- [Work required] Can you reproduce every line of the material below, word for word and with nothing changed?
[begin Material for this task]
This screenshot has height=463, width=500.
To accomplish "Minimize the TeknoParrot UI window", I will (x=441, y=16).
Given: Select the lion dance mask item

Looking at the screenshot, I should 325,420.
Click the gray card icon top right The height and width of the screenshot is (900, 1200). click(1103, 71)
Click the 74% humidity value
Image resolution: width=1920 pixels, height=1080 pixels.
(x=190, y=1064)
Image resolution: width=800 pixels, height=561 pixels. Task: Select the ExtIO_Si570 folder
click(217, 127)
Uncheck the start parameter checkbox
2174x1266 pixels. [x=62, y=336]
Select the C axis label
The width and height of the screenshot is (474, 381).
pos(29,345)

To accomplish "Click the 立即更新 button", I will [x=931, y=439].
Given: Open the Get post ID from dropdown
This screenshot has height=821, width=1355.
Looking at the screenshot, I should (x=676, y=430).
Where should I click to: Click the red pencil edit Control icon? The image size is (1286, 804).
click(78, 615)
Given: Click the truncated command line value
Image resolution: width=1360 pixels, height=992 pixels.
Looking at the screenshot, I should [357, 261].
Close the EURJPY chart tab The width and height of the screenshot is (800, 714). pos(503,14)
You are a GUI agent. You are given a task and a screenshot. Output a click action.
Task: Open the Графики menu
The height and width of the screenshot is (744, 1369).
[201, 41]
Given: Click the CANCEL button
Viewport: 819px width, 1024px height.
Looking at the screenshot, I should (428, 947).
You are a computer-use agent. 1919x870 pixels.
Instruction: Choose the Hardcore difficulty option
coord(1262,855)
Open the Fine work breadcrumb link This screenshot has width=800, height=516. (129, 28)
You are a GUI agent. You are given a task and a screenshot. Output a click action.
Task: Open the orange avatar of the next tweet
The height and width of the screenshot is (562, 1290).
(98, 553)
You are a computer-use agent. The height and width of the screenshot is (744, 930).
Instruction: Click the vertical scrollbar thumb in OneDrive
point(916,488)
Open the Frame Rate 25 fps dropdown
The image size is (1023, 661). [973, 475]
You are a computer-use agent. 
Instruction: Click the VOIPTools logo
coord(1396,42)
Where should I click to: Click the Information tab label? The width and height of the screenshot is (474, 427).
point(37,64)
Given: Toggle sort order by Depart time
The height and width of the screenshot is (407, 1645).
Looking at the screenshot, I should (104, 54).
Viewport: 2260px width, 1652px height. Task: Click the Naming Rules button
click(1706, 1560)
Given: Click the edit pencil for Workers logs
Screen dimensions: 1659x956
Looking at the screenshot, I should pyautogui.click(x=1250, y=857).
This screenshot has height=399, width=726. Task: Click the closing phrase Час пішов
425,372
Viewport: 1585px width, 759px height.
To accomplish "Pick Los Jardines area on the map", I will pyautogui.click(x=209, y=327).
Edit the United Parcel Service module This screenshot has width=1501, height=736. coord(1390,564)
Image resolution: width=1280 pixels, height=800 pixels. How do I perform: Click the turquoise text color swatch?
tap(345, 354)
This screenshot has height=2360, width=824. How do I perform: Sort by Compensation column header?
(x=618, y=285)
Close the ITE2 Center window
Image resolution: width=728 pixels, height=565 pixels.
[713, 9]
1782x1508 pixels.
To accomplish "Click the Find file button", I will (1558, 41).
[end Material for this task]
- [Exercise solution]
This screenshot has height=463, width=500.
To accomplish "Minimize the TeknoParrot UI window", I will (x=441, y=16).
Given: Select the lion dance mask item

Looking at the screenshot, I should 325,420.
Click the gray card icon top right The height and width of the screenshot is (900, 1200). click(1103, 71)
Click the 74% humidity value
Image resolution: width=1920 pixels, height=1080 pixels.
(x=190, y=1064)
Image resolution: width=800 pixels, height=561 pixels. Task: Select the ExtIO_Si570 folder
click(217, 127)
Uncheck the start parameter checkbox
2174x1266 pixels. [x=62, y=336]
Select the C axis label
The width and height of the screenshot is (474, 381).
pos(29,345)

To accomplish "Click the 立即更新 button", I will [x=931, y=439].
Given: Open the Get post ID from dropdown
This screenshot has height=821, width=1355.
Looking at the screenshot, I should (x=676, y=430).
Where should I click to: Click the red pencil edit Control icon? The image size is (1286, 804).
click(78, 615)
Given: Click the truncated command line value
Image resolution: width=1360 pixels, height=992 pixels.
Looking at the screenshot, I should [357, 261].
Close the EURJPY chart tab The width and height of the screenshot is (800, 714). pos(503,14)
You are a GUI agent. You are given a task and a screenshot. Output a click action.
Task: Open the Графики menu
The height and width of the screenshot is (744, 1369).
[201, 41]
Given: Click the CANCEL button
Viewport: 819px width, 1024px height.
Looking at the screenshot, I should (428, 947).
You are a computer-use agent. 1919x870 pixels.
Instruction: Choose the Hardcore difficulty option
coord(1262,855)
Open the Fine work breadcrumb link This screenshot has width=800, height=516. (129, 28)
You are a GUI agent. You are given a task and a screenshot. Output a click action.
Task: Open the orange avatar of the next tweet
The height and width of the screenshot is (562, 1290).
(98, 553)
You are a computer-use agent. The height and width of the screenshot is (744, 930).
Instruction: Click the vertical scrollbar thumb in OneDrive
point(916,488)
Open the Frame Rate 25 fps dropdown
The image size is (1023, 661). [973, 475]
You are a computer-use agent. 
Instruction: Click the VOIPTools logo
coord(1396,42)
Where should I click to: Click the Information tab label? The width and height of the screenshot is (474, 427).
point(37,64)
Given: Toggle sort order by Depart time
The height and width of the screenshot is (407, 1645).
Looking at the screenshot, I should (104, 54).
Viewport: 2260px width, 1652px height. Task: Click the Naming Rules button
click(1706, 1560)
Given: Click the edit pencil for Workers logs
Screen dimensions: 1659x956
Looking at the screenshot, I should pyautogui.click(x=1250, y=857).
This screenshot has height=399, width=726. Task: Click the closing phrase Час пішов
425,372
Viewport: 1585px width, 759px height.
To accomplish "Pick Los Jardines area on the map", I will pyautogui.click(x=209, y=327).
Edit the United Parcel Service module This screenshot has width=1501, height=736. coord(1390,564)
Image resolution: width=1280 pixels, height=800 pixels. How do I perform: Click the turquoise text color swatch?
tap(345, 354)
This screenshot has height=2360, width=824. How do I perform: Sort by Compensation column header?
(x=618, y=285)
Close the ITE2 Center window
Image resolution: width=728 pixels, height=565 pixels.
[713, 9]
1782x1508 pixels.
To accomplish "Click the Find file button", I will (1558, 41).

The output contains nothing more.